Tools You Will Actually Need for a Proper DIY Inspection
8 mm, 10 mm, 13 mm, 15 mm wrenches and sockets
T30 Torx bit
Long magnetic pickup tool or flexible grabber
Bright LED flashlight or borescope (highly recommended)
Clean drain pan
6–7 quarts of fresh oil + new filter for refill
New oil pump pickup tube O-ring (Ford HL3Z-6622-A) — replace it while you’re in there
Nitrile gloves and plenty of shop towels
Step-by-Step: How to Visually Inspect the Oil Pump Gear Without Major Disassembly
Park on a level surface, let the engine cool completely (cold metal contracts and makes separation more visible).
Disconnect the battery negative terminal.
Remove the intake manifold (2018–2020 plastic or 2021–2023 composite). Yes, it sounds big, but it’s only 10 bolts + fuel line + vacuum lines and takes 30–45 minutes. Label everything.
Remove the plastic engine valley cover (held by four 8 mm bolts). Clean any oil out of the valley.
Remove the oil filter and oil filter adapter (13 mm socket). This gives you a straight shot down the pickup tube tunnel.
Using a long flexible borescope or a strong flashlight and mirror, look straight down the pickup tube passage toward the crankshaft. You will clearly see the back side of the oil pump gear and its carrier plate.
Rotate the engine by hand (24 mm socket on the crank bolt, clockwise only) through two full revolutions while watching the gear. A healthy gear shows zero movement between the sintered portion and the steel carrier.
Look for: – Visible copper braze line that appears cracked or missing in sections – Any radial play or wobble of the gear relative to the carrier – The gear “lifting” or separating when you stop cranking – Bright metal flakes stuck to the gear or inside the pickup tube
If you see any separation — even 0.5 mm — the gear is already failing and will grenade soon.
Alternative Inspection Method If You Don’t Want to Pull the Intake
For owners who refuse to remove the intake manifold, there is a secondary but less reliable method:
Drop the oil pan (yes, it’s more work, but still DIY-able with the car on jack stands).
Remove the oil pump pickup tube (two 10 mm bolts).
Remove the oil pump itself (three 13 mm bolts on the nose of the crank).
The gear is now in your hand. Inspect every tooth and the entire braze joint with a magnifying glass.
This method is 100 % conclusive, but requires new front cover gasket, pickup tube O-ring, and oil pan gasket.

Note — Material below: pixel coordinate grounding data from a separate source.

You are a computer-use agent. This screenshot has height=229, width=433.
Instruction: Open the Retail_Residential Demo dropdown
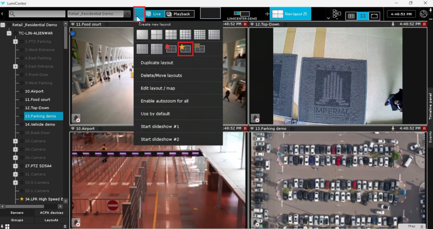(x=127, y=14)
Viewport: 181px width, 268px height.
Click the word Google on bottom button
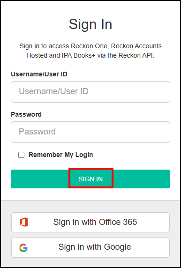coord(117,247)
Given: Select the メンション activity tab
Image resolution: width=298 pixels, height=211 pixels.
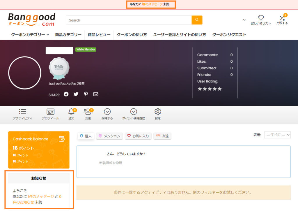Looking at the screenshot, I should [109, 136].
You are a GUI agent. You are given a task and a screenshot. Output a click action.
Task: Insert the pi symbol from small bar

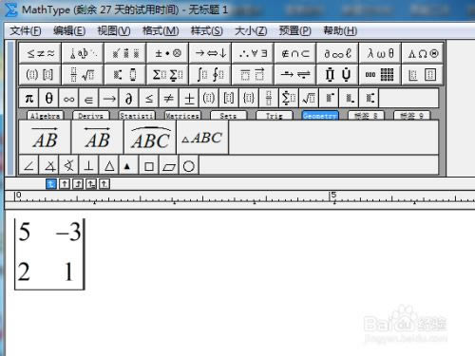pos(29,99)
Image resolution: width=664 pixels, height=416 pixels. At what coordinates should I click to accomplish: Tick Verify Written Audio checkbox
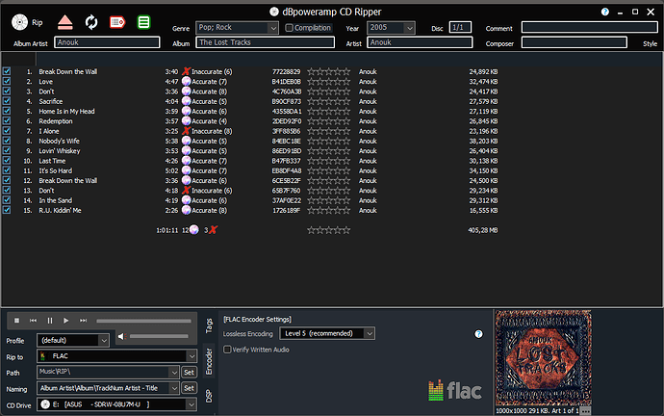pos(227,350)
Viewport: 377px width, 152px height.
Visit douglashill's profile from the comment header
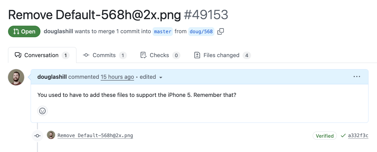[x=52, y=77]
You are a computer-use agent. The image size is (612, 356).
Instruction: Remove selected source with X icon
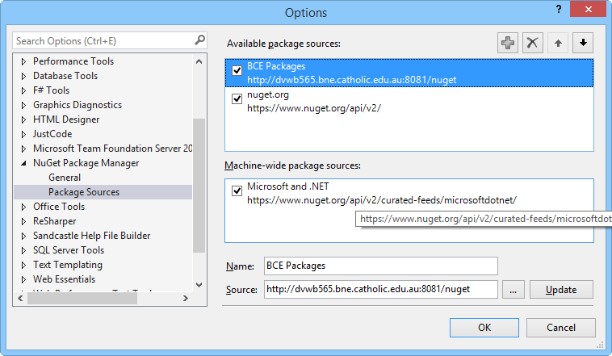tap(532, 44)
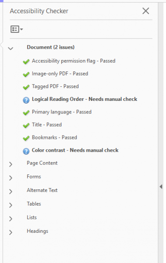Click the green checkmark beside Image-only PDF

26,75
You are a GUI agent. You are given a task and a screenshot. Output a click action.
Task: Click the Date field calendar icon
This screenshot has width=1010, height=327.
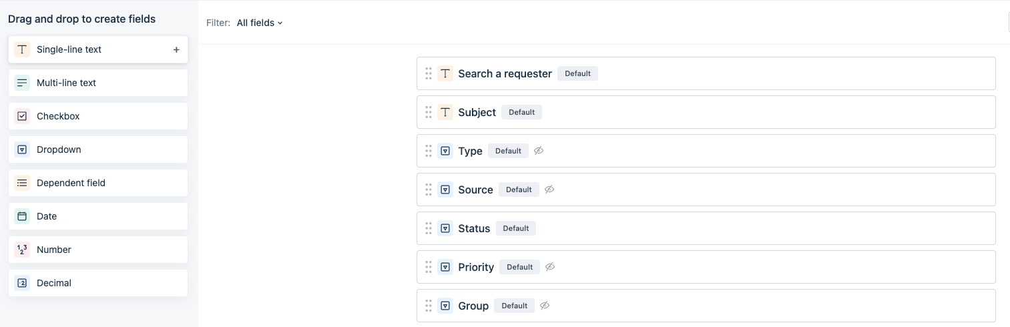click(x=22, y=216)
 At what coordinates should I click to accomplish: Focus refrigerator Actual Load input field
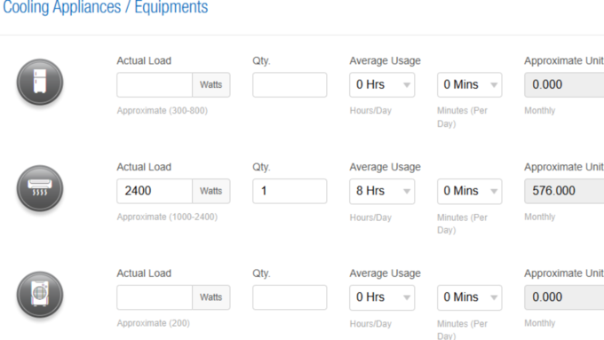coord(155,84)
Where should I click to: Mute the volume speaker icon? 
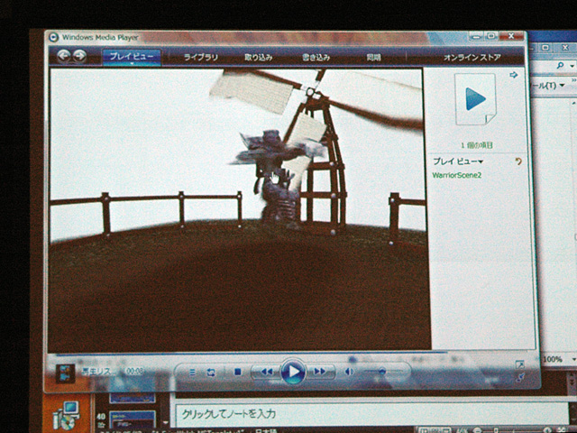350,372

What to Do If You Find a Failing or Suspect Gear
Replace it immediately with a known-good upgraded part. The current best options in order of popularity:
MMR billet steel oil pump gear set (direct drop-in, uses ARP bolt)
Boundary Pumps billet gear + high-flow pump assembly
Ford Performance 2024+ billet gear (M-6600-M52BILLET) — same as late factory fix
Livernois Motorsports or MPR billet gears
All of these eliminate the sintered gear entirely and are considered permanent fixes.
Torque Specs and Reassembly Tips You Don’t Want to Miss
Oil pump to block bolts: 18 ft-lbs (hand tighten in star pattern first)
Pickup tube to pump: 89 in-lbs
Pickup tube brace to main cap: 18 ft-lbs
Valley cover bolts: 89 in-lbs
Intake manifold bolts: 18 ft-lbs in the correct Ford sequence
Always use new O-rings and gaskets. Prime the new gear with assembly lube or clean oil before installation.
How Often Should You Re-Inspect If the Gear Looks Good Today
Even if your gear passes inspection, many owners re-check every 15,000–20,000 miles or every other oil change, because separation can begin suddenly. Once you’ve done it the first time, subsequent inspections take under 60 minutes.
Performing this inspection yourself can literally save a $15,000–$25,000 engine. The failure is not “if” but “when” on the factory sintered gear. Stay vigilant, inspect early, and upgrade before it costs you the entire motor.